Что до споров весны 1969 года, то Григоренко остался в меньшинстве; боюсь, разочарование и обида сыграли не последнюю роль, когда он принимал решение о той роковой поездке в Ташкент, где его арестовали. Впрочем, арест был, конечно, запланирован заранее и вряд ли его удалось бы избежать. Но своим арестом он добился того, чего не мог добиться аргументами: через несколько дней, 20 мая, была создана первая в нашей стране открыто действующая независимая общественная организация — Инициативная группа защиты прав человека в СССР.
Сейчас, оглядываясь назад, я думаю, что Петр Григорьевич оказался гораздо дальновиднее нас. Во-первых, Инициативная группа действительно позволила до некоторой степени структурировать правозащитную работу. Во-вторых, мы «явочным порядком» реализовали гарантированную Конституцией свободу ассоциаций. И, наконец, в-третьих, ИГ продемонстрировала многим, что не всякая оппозиционная гражданская деятельность — это «политика», что может существовать и неполитическая — например, правозащитная — общественная активность. Последнее, при тогдашней неприязни интеллигенции к самому слову «политика», было особенно важно.
Так или иначе, именно Григоренко можно считать одним из основоположников независимой общественности в нашей стране. И одно это обеспечивает ему место в истории.
Отечественное издание книги Григоренко — это и в самом деле важное событие. Пожалуй, не следует относиться к ней как к стопроцентно надежному историческому источнику: когда Петр Григорьевич, на восьмом десятке лет, находясь в изгнании, взялся за мемуары, он был практически отрезан от документов.
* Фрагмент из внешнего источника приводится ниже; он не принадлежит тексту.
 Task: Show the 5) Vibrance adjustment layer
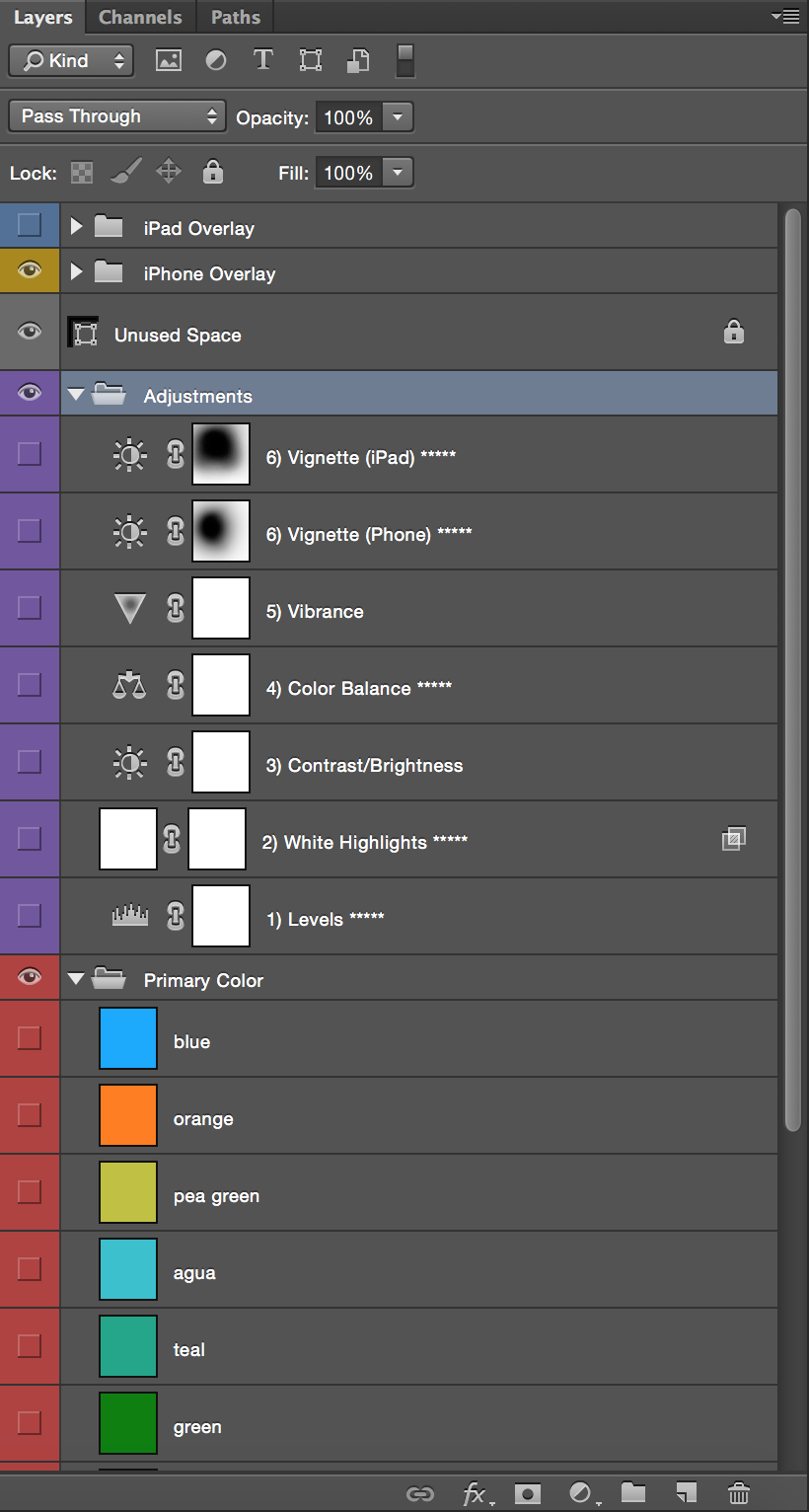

Поэтому в книге немало ошибок памяти, вроде неточностей в датах, биографиях, обстоятельствах. И, конечно же, на его воспоминаниях сказывается закон жанра: чем ярче личность мемуариста, тем сильнее излагаемые события окрашиваются в специфические, только данному человеку присущие тона. Я не могу с этой точки зрения судить о первой части воспоминаний, но что касается второй, «диссидентской» части, здесь у меня сомнений нет. Достаточно взглянуть на названия глав, посвященных диссидентскому периоду: «Партизанские бои», «Встречное сражение», «В осаде»… Ясно, что подобная военно-полевая образность не могла быть близка правозащитникам, людям, в большинстве своем сугубо штатским. Отчасти — но лишь отчасти! — эта специфическая особенность мышления автора сказывается не только на лексике, но и на оценках, и на анализе событий и явлений в диссидентской среде. И все же: самую важную задачу мемуариста — рассказать о времени и о себе, и о себе во времени — Григоренко выполнил с блеском.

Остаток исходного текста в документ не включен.